● Records for the exercise:
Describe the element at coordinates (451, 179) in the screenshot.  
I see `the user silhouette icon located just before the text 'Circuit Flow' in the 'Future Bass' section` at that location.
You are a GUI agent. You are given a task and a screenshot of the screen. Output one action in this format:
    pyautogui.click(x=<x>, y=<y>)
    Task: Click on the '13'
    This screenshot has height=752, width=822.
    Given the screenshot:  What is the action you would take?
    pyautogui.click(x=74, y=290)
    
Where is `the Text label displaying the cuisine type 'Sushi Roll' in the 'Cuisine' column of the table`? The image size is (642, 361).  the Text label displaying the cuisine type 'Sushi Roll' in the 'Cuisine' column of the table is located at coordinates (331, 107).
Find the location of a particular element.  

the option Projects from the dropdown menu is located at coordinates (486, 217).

...

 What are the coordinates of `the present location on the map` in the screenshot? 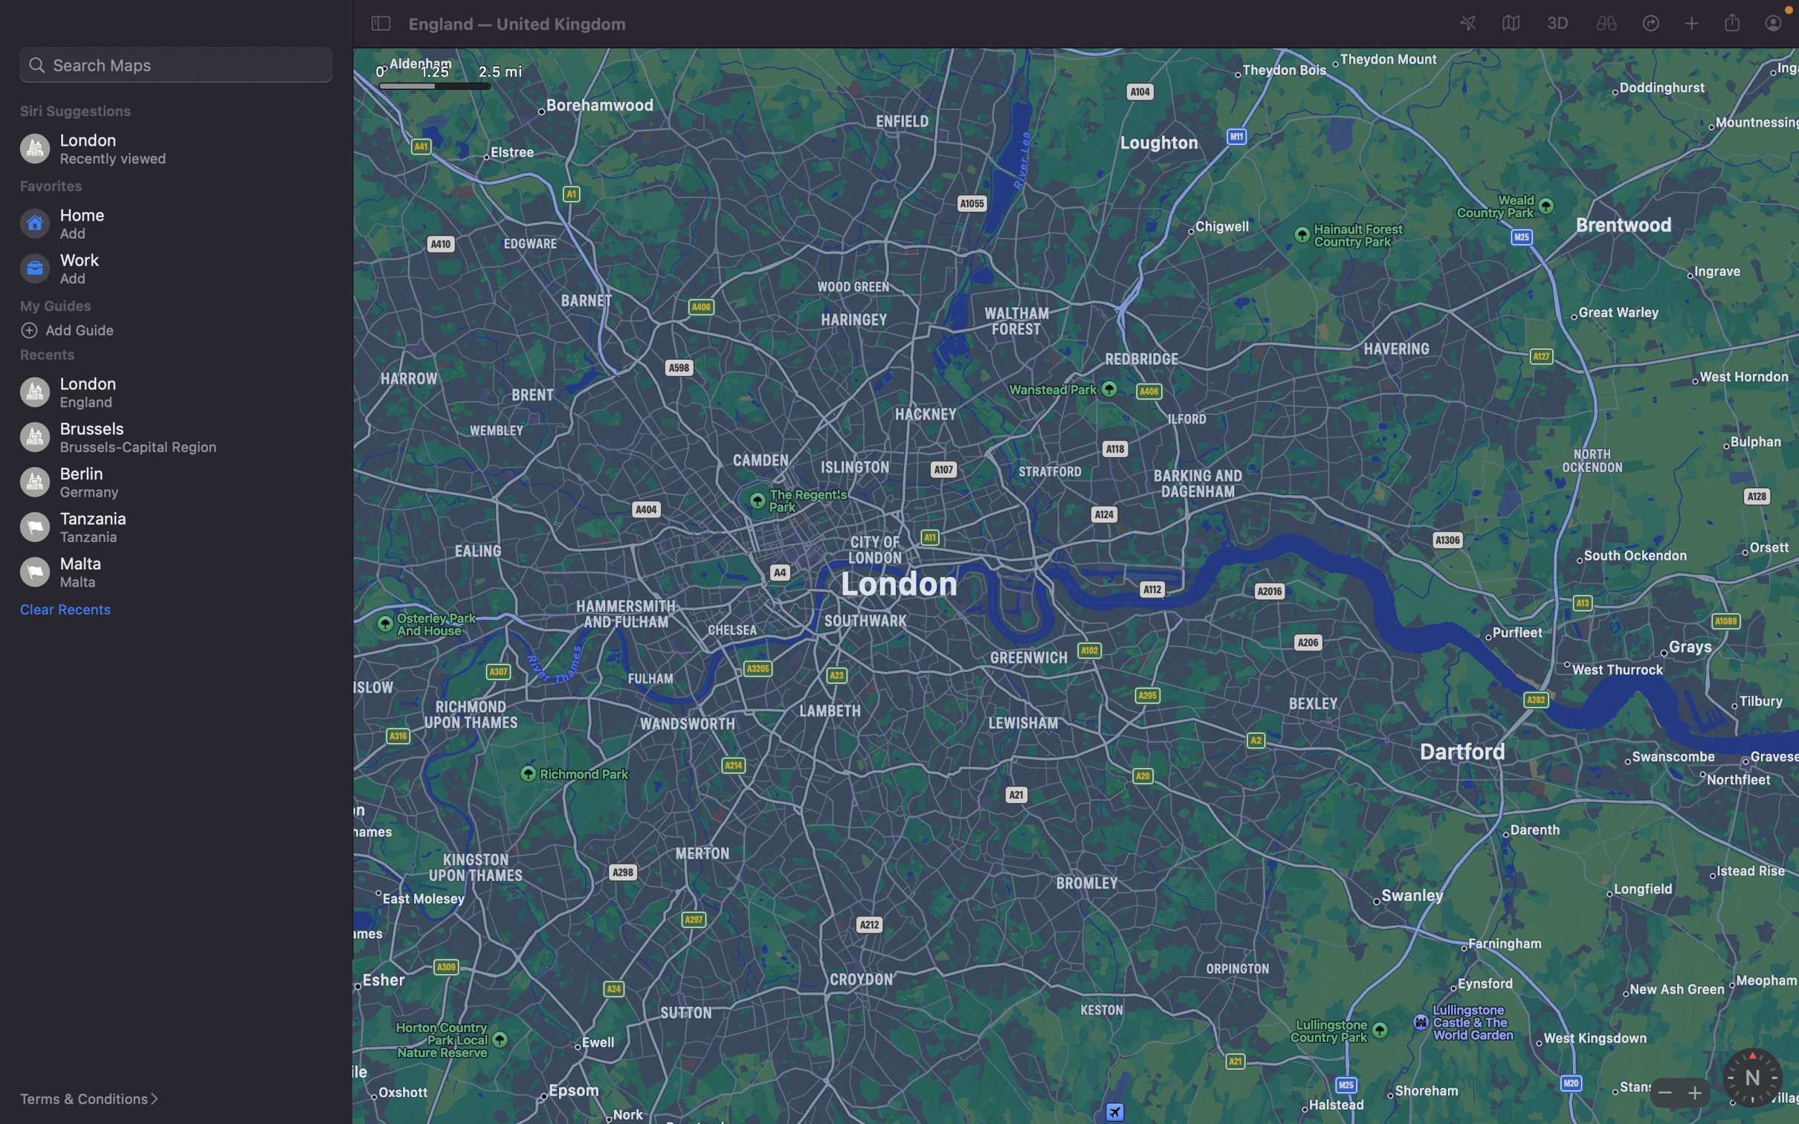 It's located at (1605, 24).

● To be done: Copy out, in full, each line of the items above that contains the word "action".

● Full response:
You are a GUI agent. You are given a task and a screenshot of the screen. Output one action in this format:
    Given the screenshot:  What is the action you would take?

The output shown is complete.